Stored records

== Segment start ==

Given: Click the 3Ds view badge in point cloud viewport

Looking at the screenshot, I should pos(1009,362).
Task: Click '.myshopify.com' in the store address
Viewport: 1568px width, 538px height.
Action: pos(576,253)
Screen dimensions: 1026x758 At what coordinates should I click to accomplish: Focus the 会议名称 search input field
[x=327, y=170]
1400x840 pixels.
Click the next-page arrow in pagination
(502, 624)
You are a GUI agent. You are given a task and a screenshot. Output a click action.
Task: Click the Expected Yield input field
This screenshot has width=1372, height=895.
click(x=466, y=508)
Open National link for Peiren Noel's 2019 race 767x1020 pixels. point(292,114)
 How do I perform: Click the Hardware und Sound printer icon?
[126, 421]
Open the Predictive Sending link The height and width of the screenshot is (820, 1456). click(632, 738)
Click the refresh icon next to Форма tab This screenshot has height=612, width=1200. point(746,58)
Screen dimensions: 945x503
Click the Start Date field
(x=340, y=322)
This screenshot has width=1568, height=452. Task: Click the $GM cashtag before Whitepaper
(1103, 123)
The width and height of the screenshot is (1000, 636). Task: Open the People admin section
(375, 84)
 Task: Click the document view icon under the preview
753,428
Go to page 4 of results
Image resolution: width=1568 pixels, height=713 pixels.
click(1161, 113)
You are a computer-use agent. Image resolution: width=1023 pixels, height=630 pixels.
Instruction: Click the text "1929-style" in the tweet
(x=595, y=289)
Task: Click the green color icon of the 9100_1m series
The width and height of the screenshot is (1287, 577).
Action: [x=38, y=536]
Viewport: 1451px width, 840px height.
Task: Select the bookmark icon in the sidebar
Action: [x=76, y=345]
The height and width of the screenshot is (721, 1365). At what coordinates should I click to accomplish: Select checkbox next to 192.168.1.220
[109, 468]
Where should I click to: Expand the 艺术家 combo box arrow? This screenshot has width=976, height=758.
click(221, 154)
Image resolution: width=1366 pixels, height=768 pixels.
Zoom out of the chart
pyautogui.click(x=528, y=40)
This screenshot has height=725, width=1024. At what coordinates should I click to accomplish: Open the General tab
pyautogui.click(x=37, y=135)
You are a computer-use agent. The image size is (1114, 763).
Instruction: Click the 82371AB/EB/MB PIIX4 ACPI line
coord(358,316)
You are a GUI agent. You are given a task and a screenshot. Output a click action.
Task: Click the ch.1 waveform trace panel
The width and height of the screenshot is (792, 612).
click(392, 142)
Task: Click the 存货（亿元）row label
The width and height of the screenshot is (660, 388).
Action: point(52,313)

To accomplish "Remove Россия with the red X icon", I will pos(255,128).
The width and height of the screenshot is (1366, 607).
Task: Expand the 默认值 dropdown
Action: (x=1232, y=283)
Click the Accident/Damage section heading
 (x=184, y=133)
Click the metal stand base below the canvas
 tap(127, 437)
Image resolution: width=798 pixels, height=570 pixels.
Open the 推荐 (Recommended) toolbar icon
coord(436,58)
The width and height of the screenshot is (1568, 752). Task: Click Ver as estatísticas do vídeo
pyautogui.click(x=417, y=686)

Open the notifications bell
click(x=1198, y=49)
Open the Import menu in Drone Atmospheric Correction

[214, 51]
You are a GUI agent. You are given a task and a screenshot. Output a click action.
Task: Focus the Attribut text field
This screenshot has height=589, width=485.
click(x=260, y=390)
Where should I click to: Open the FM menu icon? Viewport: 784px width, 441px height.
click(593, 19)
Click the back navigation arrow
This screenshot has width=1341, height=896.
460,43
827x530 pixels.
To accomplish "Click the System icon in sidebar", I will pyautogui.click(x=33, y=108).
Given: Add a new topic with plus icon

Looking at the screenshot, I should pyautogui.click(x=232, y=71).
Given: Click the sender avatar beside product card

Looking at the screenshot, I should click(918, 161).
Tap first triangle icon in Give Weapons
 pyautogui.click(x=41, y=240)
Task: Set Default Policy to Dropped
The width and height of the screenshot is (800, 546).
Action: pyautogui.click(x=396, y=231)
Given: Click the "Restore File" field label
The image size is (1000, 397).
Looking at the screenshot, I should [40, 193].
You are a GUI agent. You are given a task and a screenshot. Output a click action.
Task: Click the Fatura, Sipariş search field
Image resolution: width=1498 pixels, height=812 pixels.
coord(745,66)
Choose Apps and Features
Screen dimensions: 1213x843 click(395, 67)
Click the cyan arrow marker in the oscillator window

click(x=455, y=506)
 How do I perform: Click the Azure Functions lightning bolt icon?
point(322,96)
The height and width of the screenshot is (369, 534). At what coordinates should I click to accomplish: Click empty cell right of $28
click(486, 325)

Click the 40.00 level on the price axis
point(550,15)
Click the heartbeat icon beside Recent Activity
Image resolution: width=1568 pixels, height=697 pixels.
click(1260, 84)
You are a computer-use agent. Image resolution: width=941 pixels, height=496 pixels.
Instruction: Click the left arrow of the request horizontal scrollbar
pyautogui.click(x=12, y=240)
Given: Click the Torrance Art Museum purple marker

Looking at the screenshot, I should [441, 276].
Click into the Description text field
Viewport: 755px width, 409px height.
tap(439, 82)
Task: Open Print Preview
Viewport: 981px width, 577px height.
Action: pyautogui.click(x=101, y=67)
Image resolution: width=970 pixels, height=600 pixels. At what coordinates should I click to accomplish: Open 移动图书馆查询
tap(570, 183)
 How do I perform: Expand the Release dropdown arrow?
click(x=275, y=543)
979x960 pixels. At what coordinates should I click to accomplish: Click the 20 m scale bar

== Segment end ==

WHAT TO WORK ON —
Copy out the records once more. Match them exactly.

ANSWER SECTION —
Given: Click the 3Ds view badge in point cloud viewport

Looking at the screenshot, I should pos(1009,362).
Task: Click '.myshopify.com' in the store address
Viewport: 1568px width, 538px height.
Action: pos(576,253)
Screen dimensions: 1026x758 At what coordinates should I click to accomplish: Focus the 会议名称 search input field
[x=327, y=170]
1400x840 pixels.
Click the next-page arrow in pagination
(502, 624)
You are a GUI agent. You are given a task and a screenshot. Output a click action.
Task: Click the Expected Yield input field
This screenshot has width=1372, height=895.
click(x=466, y=508)
Open National link for Peiren Noel's 2019 race 767x1020 pixels. point(292,114)
 How do I perform: Click the Hardware und Sound printer icon?
[126, 421]
Open the Predictive Sending link The height and width of the screenshot is (820, 1456). click(632, 738)
Click the refresh icon next to Форма tab This screenshot has height=612, width=1200. point(746,58)
Screen dimensions: 945x503
Click the Start Date field
(x=340, y=322)
This screenshot has width=1568, height=452. Task: Click the $GM cashtag before Whitepaper
(1103, 123)
The width and height of the screenshot is (1000, 636). Task: Open the People admin section
(375, 84)
 Task: Click the document view icon under the preview
753,428
Go to page 4 of results
Image resolution: width=1568 pixels, height=713 pixels.
click(1161, 113)
You are a computer-use agent. Image resolution: width=1023 pixels, height=630 pixels.
Instruction: Click the text "1929-style" in the tweet
(x=595, y=289)
Task: Click the green color icon of the 9100_1m series
The width and height of the screenshot is (1287, 577).
Action: [x=38, y=536]
Viewport: 1451px width, 840px height.
Task: Select the bookmark icon in the sidebar
Action: [x=76, y=345]
The height and width of the screenshot is (721, 1365). At what coordinates should I click to accomplish: Select checkbox next to 192.168.1.220
[109, 468]
Where should I click to: Expand the 艺术家 combo box arrow? This screenshot has width=976, height=758.
click(221, 154)
Image resolution: width=1366 pixels, height=768 pixels.
Zoom out of the chart
pyautogui.click(x=528, y=40)
This screenshot has height=725, width=1024. At what coordinates should I click to accomplish: Open the General tab
pyautogui.click(x=37, y=135)
You are a computer-use agent. The image size is (1114, 763).
Instruction: Click the 82371AB/EB/MB PIIX4 ACPI line
coord(358,316)
You are a GUI agent. You are given a task and a screenshot. Output a click action.
Task: Click the ch.1 waveform trace panel
The width and height of the screenshot is (792, 612).
click(392, 142)
Task: Click the 存货（亿元）row label
The width and height of the screenshot is (660, 388).
Action: point(52,313)

To accomplish "Remove Россия with the red X icon", I will pos(255,128).
The width and height of the screenshot is (1366, 607).
Task: Expand the 默认值 dropdown
Action: (x=1232, y=283)
Click the Accident/Damage section heading
 (x=184, y=133)
Click the metal stand base below the canvas
 tap(127, 437)
Image resolution: width=798 pixels, height=570 pixels.
Open the 推荐 (Recommended) toolbar icon
coord(436,58)
The width and height of the screenshot is (1568, 752). Task: Click Ver as estatísticas do vídeo
pyautogui.click(x=417, y=686)

Open the notifications bell
click(x=1198, y=49)
Open the Import menu in Drone Atmospheric Correction

[214, 51]
You are a GUI agent. You are given a task and a screenshot. Output a click action.
Task: Focus the Attribut text field
This screenshot has height=589, width=485.
click(x=260, y=390)
Where should I click to: Open the FM menu icon? Viewport: 784px width, 441px height.
click(593, 19)
Click the back navigation arrow
This screenshot has width=1341, height=896.
460,43
827x530 pixels.
To accomplish "Click the System icon in sidebar", I will pyautogui.click(x=33, y=108).
Given: Add a new topic with plus icon

Looking at the screenshot, I should pyautogui.click(x=232, y=71).
Given: Click the sender avatar beside product card

Looking at the screenshot, I should click(918, 161).
Tap first triangle icon in Give Weapons
 pyautogui.click(x=41, y=240)
Task: Set Default Policy to Dropped
The width and height of the screenshot is (800, 546).
Action: pyautogui.click(x=396, y=231)
Given: Click the "Restore File" field label
The image size is (1000, 397).
Looking at the screenshot, I should [40, 193].
You are a GUI agent. You are given a task and a screenshot. Output a click action.
Task: Click the Fatura, Sipariş search field
Image resolution: width=1498 pixels, height=812 pixels.
coord(745,66)
Choose Apps and Features
Screen dimensions: 1213x843 click(395, 67)
Click the cyan arrow marker in the oscillator window

click(x=455, y=506)
 How do I perform: Click the Azure Functions lightning bolt icon?
point(322,96)
The height and width of the screenshot is (369, 534). At what coordinates should I click to accomplish: Click empty cell right of $28
click(486, 325)

Click the 40.00 level on the price axis
point(550,15)
Click the heartbeat icon beside Recent Activity
Image resolution: width=1568 pixels, height=697 pixels.
click(1260, 84)
You are a computer-use agent. Image resolution: width=941 pixels, height=496 pixels.
Instruction: Click the left arrow of the request horizontal scrollbar
pyautogui.click(x=12, y=240)
Given: Click the Torrance Art Museum purple marker

Looking at the screenshot, I should [441, 276].
Click into the Description text field
Viewport: 755px width, 409px height.
tap(439, 82)
Task: Open Print Preview
Viewport: 981px width, 577px height.
Action: pyautogui.click(x=101, y=67)
Image resolution: width=970 pixels, height=600 pixels. At what coordinates should I click to accomplish: Open 移动图书馆查询
tap(570, 183)
 How do I perform: Expand the Release dropdown arrow?
click(x=275, y=543)
979x960 pixels. At what coordinates should I click to accomplish: Click the 20 m scale bar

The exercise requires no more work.